__Goal of the exercise__.
The line containing "You are a computer-use agent. This" marks where copying starts, so set down that line and each one after it exactly, through the end of the records.

Saved data entries
──────────
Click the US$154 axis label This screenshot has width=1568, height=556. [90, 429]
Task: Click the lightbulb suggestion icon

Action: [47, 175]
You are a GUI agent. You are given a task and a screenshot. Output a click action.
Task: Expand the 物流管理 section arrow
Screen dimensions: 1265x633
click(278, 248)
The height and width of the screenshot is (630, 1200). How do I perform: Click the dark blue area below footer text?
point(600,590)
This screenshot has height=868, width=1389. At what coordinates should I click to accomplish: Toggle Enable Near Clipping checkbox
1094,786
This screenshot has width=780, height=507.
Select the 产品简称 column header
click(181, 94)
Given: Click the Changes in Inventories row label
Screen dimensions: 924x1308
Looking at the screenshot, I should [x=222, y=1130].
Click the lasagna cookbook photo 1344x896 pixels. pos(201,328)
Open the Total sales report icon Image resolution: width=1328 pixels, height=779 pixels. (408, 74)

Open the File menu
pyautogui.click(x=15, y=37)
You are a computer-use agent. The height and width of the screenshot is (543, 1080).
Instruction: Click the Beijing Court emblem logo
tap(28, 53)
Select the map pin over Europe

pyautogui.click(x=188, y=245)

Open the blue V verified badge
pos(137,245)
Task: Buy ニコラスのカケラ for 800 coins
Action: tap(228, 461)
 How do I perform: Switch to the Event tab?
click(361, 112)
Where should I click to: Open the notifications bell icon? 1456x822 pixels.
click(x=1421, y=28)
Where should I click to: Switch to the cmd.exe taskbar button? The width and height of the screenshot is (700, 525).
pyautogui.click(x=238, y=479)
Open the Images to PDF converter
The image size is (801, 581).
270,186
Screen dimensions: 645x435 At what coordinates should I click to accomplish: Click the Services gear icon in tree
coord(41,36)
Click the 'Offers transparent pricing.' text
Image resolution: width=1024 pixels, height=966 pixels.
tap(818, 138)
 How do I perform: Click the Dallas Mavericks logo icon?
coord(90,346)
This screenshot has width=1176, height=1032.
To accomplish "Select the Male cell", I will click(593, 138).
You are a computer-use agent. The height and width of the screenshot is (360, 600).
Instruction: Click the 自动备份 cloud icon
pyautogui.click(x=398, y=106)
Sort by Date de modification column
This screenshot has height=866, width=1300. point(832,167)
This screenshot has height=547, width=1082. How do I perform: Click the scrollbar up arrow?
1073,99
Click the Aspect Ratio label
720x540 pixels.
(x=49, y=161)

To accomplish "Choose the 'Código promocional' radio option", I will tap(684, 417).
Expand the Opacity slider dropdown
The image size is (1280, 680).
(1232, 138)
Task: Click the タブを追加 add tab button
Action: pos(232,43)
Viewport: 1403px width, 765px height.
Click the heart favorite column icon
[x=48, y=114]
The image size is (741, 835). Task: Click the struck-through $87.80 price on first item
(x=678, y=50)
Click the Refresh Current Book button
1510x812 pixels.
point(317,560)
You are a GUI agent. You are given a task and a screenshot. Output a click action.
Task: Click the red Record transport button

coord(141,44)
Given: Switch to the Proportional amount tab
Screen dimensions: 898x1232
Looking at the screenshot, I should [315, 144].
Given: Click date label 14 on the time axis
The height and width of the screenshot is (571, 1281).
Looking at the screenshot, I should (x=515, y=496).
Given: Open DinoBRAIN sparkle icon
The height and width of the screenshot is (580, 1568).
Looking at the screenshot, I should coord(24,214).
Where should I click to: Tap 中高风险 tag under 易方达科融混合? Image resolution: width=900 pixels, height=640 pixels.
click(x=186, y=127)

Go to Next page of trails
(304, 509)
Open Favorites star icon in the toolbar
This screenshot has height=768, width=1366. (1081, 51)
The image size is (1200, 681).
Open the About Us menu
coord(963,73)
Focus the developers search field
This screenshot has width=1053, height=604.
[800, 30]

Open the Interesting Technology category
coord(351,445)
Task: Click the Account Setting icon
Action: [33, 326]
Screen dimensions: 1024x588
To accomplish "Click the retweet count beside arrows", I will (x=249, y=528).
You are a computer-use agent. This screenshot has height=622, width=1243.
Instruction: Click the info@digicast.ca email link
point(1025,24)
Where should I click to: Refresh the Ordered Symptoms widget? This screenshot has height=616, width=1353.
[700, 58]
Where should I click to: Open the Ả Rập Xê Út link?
──────────
__Answer to the problem__.
You are a computer-use agent. This screenshot has height=622, width=1243.
Instruction: Click the info@digicast.ca email link
point(1025,24)
Where should I click to: Refresh the Ordered Symptoms widget? This screenshot has height=616, width=1353.
[700, 58]
Where should I click to: Open the Ả Rập Xê Út link?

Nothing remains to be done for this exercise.